Complete the following —
1. In the passage on Springfield's history, who owned "Springfield Farm"?
2. Write the next part of the history of Springfield, starting after its final sentence.

Exercise passage —
[Start of Attachment]

Springfield was founded in 1847 around the Orange and Alexandria Railroad's Daingerfield Station; this is today the Backlick Road Virginia Railway Express station, located off Backlick Road. The area was named for "Springfield Farm", owned by Henry Daingerfield, an Alexandria businessman who sat on the railroad's board of directors. The Springfield post office was completed sometime after 1851. It was in existence at the time of the American Civil War, being the site of a skirmish on October 3, 1861, and a Confederate raid on August 3, 1863. The station served as the first Springfield Post Office from 1866 to 1868.

In 1877, Richard Moore petitioned for a post office, which he named Moor; it was located about a little over a mile south of the station, near the intersection of Fairfax (now Old Keene Mill) and Backlick roads. The post office name was changed in 1881 to Garfield to honor the late President James A. Garfield, who had been assassinated that year.

===20th century===
In 1907, the Garfield post office closed and a new postal station named Corbett, after the then-landowner, opened back at the railroad station. The name "Springfield" was reinstated for good on June 27, 1910, although the name Garfield continued to appear on maps at least through the 1930s. The post office was moved to a new site in 1933.

[End of Attachment]

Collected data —
[Start of Attachment]

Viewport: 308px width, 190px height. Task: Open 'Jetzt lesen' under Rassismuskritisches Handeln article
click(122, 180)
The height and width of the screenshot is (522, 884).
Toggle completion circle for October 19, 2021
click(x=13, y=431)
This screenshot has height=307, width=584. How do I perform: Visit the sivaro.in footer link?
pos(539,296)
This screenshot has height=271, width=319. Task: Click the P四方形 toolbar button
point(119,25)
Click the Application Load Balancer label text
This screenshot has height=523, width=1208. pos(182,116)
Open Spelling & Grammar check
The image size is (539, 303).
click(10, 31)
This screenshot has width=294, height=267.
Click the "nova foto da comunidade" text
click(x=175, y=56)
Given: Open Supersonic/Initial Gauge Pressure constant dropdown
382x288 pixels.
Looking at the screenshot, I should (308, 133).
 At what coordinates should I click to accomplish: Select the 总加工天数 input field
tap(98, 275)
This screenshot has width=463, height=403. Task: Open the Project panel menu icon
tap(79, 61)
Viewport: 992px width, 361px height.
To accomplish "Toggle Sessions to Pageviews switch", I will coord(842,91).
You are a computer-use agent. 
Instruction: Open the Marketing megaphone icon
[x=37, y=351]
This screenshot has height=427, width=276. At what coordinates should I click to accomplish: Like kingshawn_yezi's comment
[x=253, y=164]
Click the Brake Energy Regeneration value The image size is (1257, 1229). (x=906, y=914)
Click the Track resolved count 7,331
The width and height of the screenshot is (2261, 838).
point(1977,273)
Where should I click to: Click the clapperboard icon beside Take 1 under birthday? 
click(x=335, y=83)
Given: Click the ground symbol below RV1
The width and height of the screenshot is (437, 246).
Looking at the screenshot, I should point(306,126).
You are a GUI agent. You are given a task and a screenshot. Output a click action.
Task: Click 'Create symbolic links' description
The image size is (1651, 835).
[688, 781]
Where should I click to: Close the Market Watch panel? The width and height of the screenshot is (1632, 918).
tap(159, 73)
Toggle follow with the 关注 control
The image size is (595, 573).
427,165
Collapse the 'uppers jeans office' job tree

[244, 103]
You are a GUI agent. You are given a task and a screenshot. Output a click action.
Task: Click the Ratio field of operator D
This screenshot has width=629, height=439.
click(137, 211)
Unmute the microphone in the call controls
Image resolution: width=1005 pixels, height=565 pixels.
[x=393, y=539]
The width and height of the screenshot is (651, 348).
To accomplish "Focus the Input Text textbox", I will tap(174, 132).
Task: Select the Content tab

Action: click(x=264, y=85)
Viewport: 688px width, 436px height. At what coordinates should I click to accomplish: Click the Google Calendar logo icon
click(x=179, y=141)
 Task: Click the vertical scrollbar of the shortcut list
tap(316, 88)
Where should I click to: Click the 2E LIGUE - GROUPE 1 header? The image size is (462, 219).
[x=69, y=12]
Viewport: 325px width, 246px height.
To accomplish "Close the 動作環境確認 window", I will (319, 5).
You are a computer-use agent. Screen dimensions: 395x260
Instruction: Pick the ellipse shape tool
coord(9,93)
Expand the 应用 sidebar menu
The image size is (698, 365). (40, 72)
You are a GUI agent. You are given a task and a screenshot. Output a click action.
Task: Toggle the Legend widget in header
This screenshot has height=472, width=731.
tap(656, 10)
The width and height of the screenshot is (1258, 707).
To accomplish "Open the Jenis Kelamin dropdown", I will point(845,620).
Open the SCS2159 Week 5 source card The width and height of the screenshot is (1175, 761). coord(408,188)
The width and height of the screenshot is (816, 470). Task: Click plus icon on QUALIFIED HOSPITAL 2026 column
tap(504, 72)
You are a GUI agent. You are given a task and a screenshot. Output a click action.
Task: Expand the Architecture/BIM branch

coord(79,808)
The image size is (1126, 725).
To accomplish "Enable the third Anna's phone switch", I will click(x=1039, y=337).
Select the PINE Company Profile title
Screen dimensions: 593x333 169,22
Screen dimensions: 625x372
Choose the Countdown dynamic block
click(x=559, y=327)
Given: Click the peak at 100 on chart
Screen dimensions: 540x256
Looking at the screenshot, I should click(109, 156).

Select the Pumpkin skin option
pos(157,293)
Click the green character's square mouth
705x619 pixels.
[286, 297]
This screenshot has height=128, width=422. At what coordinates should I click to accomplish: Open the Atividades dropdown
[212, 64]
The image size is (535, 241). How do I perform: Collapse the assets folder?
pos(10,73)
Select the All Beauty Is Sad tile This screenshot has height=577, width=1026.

[End of Attachment]

Written answers —
1. Henry Daingerfield, an Alexandria businessman who sat on the railroad's board of directors.

2.
Until at least 1946, Springfield remained a rural crossroads, when real estate developer Edward Carr decided to subdivide the area for suburban development along the recently opened Henry Shirley Highway (now I-95/I-395). Carr believed this to be the last easily accessible tract within 12 mi of Washington, D.C., and the newly developed area grew quickly.

In 1950, the area had an estimated population of 1,000; Springfield United Methodist Church was established in 1954 and John Lewis High School (Formerly Robert E. Lee) was built in 1957. By 1960, the population was reported as over 10,000; it grew past 25,000 by 1970 with the North and West Springfield neighborhoods.

Between 1973 and 1975, Springfield became a major retail destination with the opening of the Springfield Mall, now Springfield Town Center. (the second regional shopping center in Northern Virginia after Tysons Corner), as well as the Springfield and Brookfield shopping centers.

In the 1980s and 1990s, retail and high-density housing expanded in the area, at least until the opening of the Franconia-Springfield Parkway in 1996, and the Franconia-Springfield Metro and Virginia Rail Express Station in 1997.

===21st century===
The mall was renovated and re-opened in 2014.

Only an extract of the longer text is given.